SisterReach’s brief further explains that “Supreme Court precedent clearly establishes that states may not prohibit previability abortions regardless of the states’ purported interests.” Thus because “Tennessee’s Cascading Bans and Reason Bans prohibit abortion before viability… [they] are plainly unconstitutional under Roe v. Wade.” 

The organizations joining SisterReach in the brief are A Better Balance, Healthy and Free Tennessee, In Our Own Voice: National Black Women’s Reproductive Justice Agenda, the National Health Law Program (NHeLP), Payton Place, Reproaction, SisterLove, Inc., SPARK Reproductive Justice NOW!, STEPS, The Afiya Center (TAC), and Women With A Vision. 

A brief led by the National Asian Pacific Women’s Forum (NAPAWF) filed on behalf of three organizations representing Asian American and Pacific Islander (AAPI) people focuses on the sex-selective reason ban, which imposes criminal liability on providers if they know that a patient is seeking an abortion because of the sex of the fetus. The brief from NAPAWF, Asian Americans Advancing Justice, and Japanese American Citizens League explains that this ban “reflects, reinforces, and promotes racist stereotypes that will almost certainly result in AAPI women being denied the same abortion care that will still be available to non-AAPI women.” The brief also points out that Tennessee’s gestational bans impose significant burdens on low-income and immigrant AAPI women.

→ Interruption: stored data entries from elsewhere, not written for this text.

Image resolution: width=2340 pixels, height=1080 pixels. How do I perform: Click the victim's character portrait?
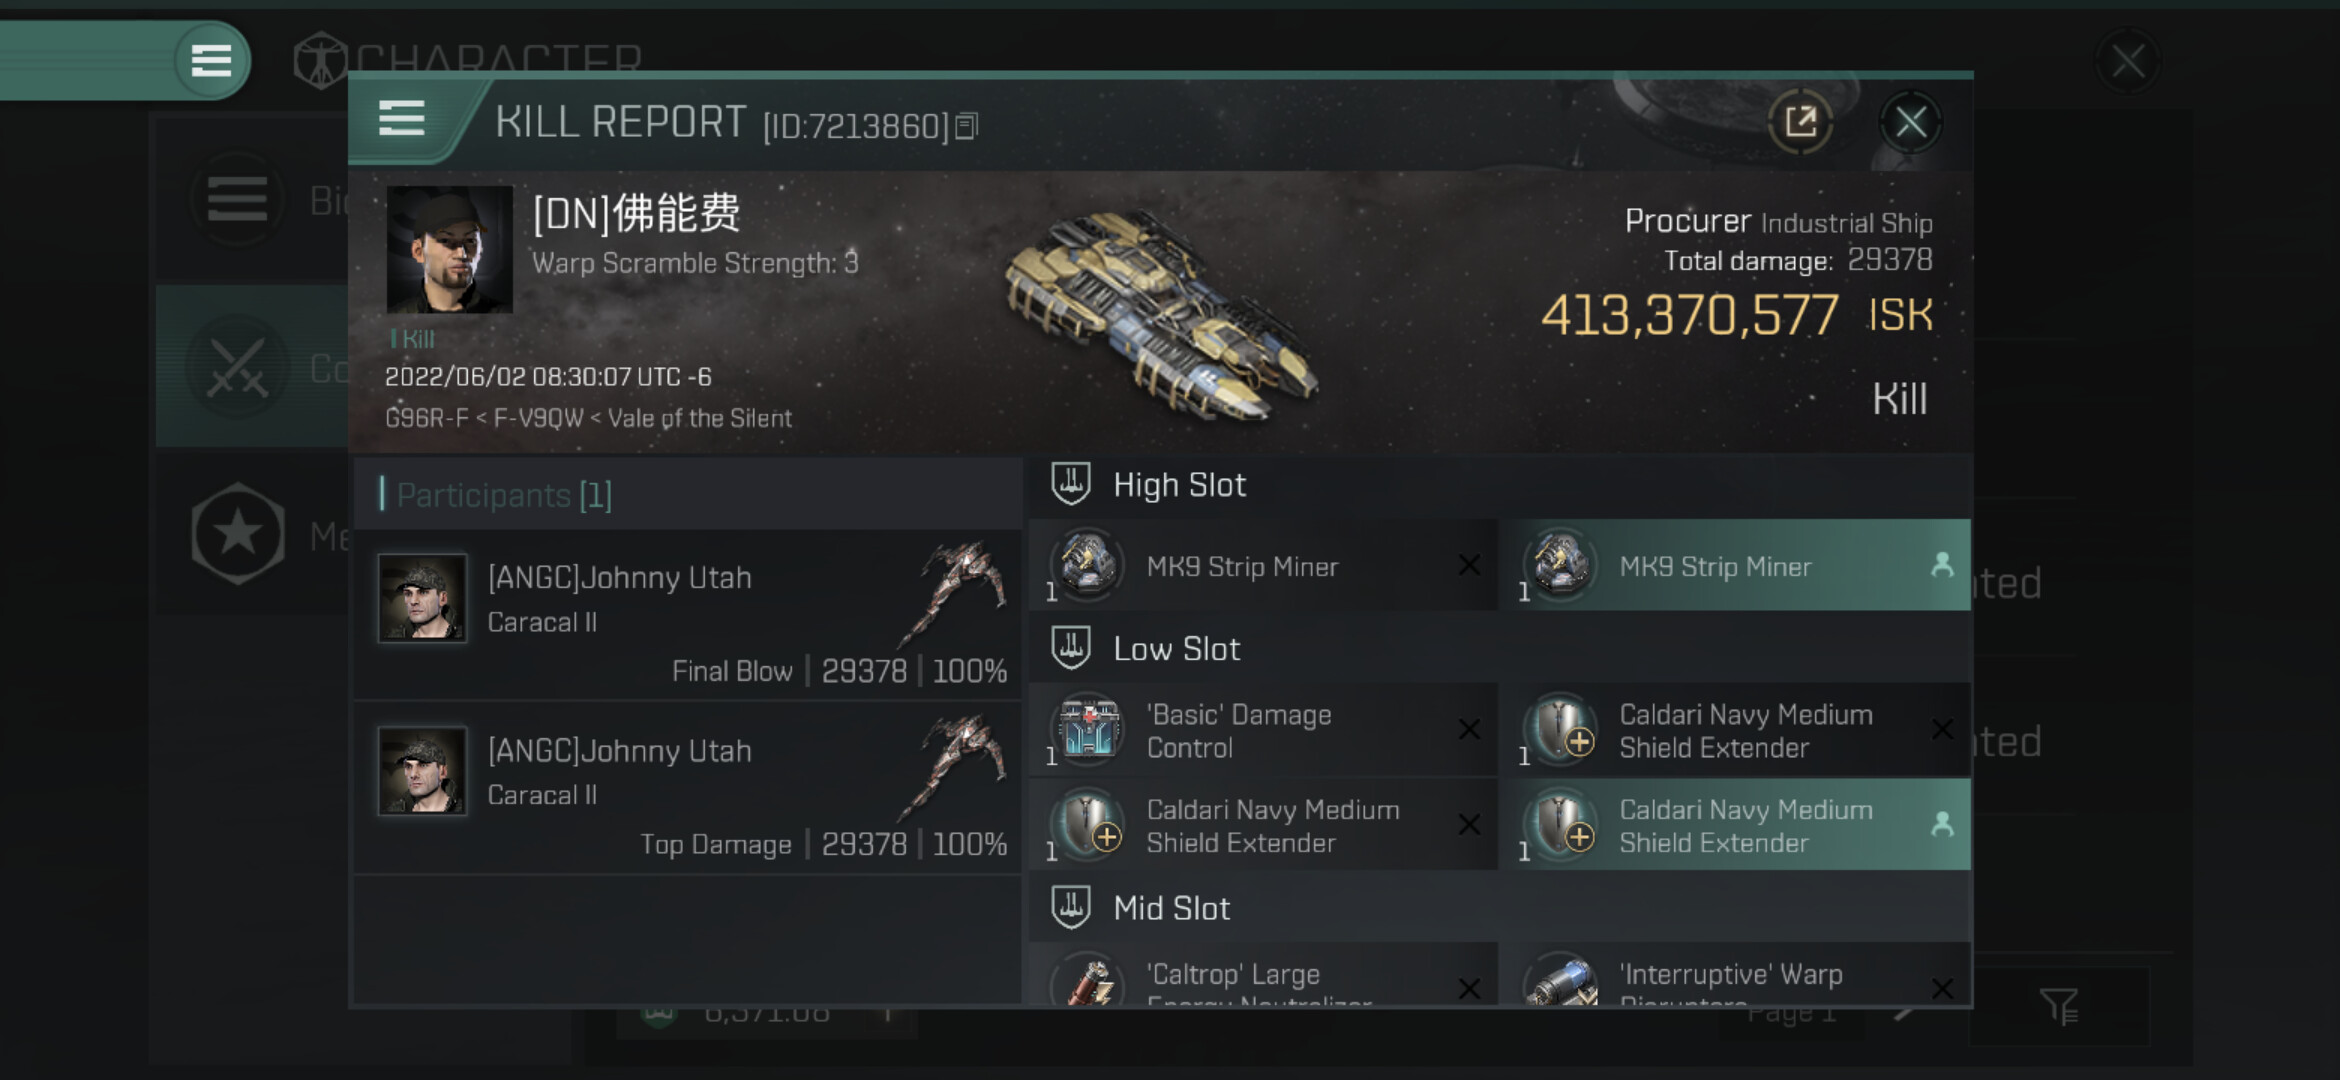[449, 250]
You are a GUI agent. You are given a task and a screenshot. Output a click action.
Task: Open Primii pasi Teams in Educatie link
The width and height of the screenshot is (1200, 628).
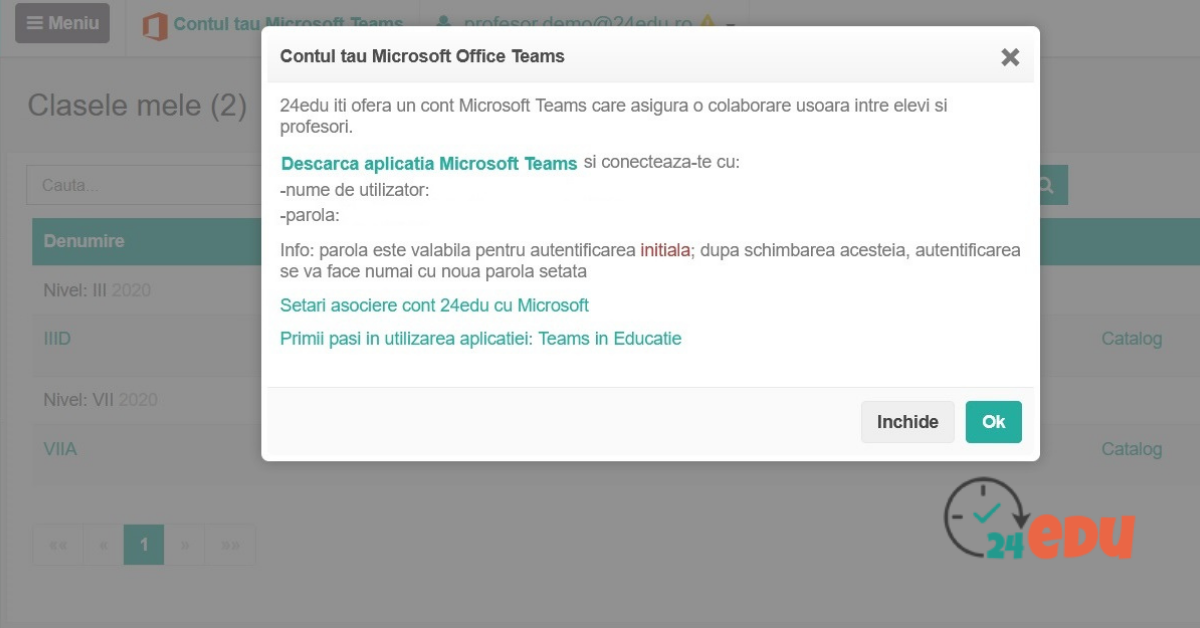pos(480,339)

A brief from the Lawyers’ Committee for Civil Rights Under Law explains that Tennessee’s bans endanger the health of Black women and women of color and impose upon them significant barriers to abortion access. It points out that the law is unconstitutional because it places a “substantial obstacle in the path of a woman’s choice,” and that it “represents a specific harm to Black women and other women of color because these groups are disproportionately afflicted with maternal health complications.” The bans “will disproportionately and negatively impact the quality of life for women of color by worsening health, educational and economic outcomes for Black women and their children, who already experience the pervasive effects of structural racism.”

Tennessee’s reason ban uses people with Down syndrome to advance a comprehensive anti-abortion agenda. 

A brief from people with disabilities and disability rights advocates addresses the ban that prohibits abortions based on a fetal diagnosis of, or the potential for, Down syndrome. The brief explains that, far from supporting the Down syndrome community, the ban “injures individuals with disabilities because the statute’s true intent is to exploit that community for purposes of advancing a broader anti-abortion agenda.” As the brief highlights, this reason ban was one of many restrictions included in “a large-scale assault on abortion rights generally,” and was not part of any legislative effort to meaningfully advance the rights and interests of people with Down syndrome living in Tennessee. 

The brief goes on to describe how this ban interferes with the serious and personal decisions pregnant people make about their pregnancies, while doing nothing to facilitate “informed choice.” Quite the contrary, as amici discuss, the ban discourages communication between patients and their physicians, depriving pregnant people of “accurate information” and making it more likely “that they will terminate their pregnancies based on fears” that might have otherwise been discussed and addressed.

Major medical organizations and legal experts also oppose Tennessee’s abortion bans. 

The American College of Obstetricians and Gynecologists (ACOG) and the Society for Maternal-Fetal Medicine (SMFM) submitted a brief describing the bans’ impact on providers. The state, they explain, “seeks to impose criminal penalties on medical professionals providing essential medical care and to restrict the right of pregnant people to receive constitutionally protected abortion care.” 

Briefs supporting the Center’s case were also submitted by constitutional law scholars, who explain why Tennessee’s bans are unconstitutional, and by the Information Society Project at Yale Law School, which focuses on the harms caused by denying pregnant people full information about their health and options.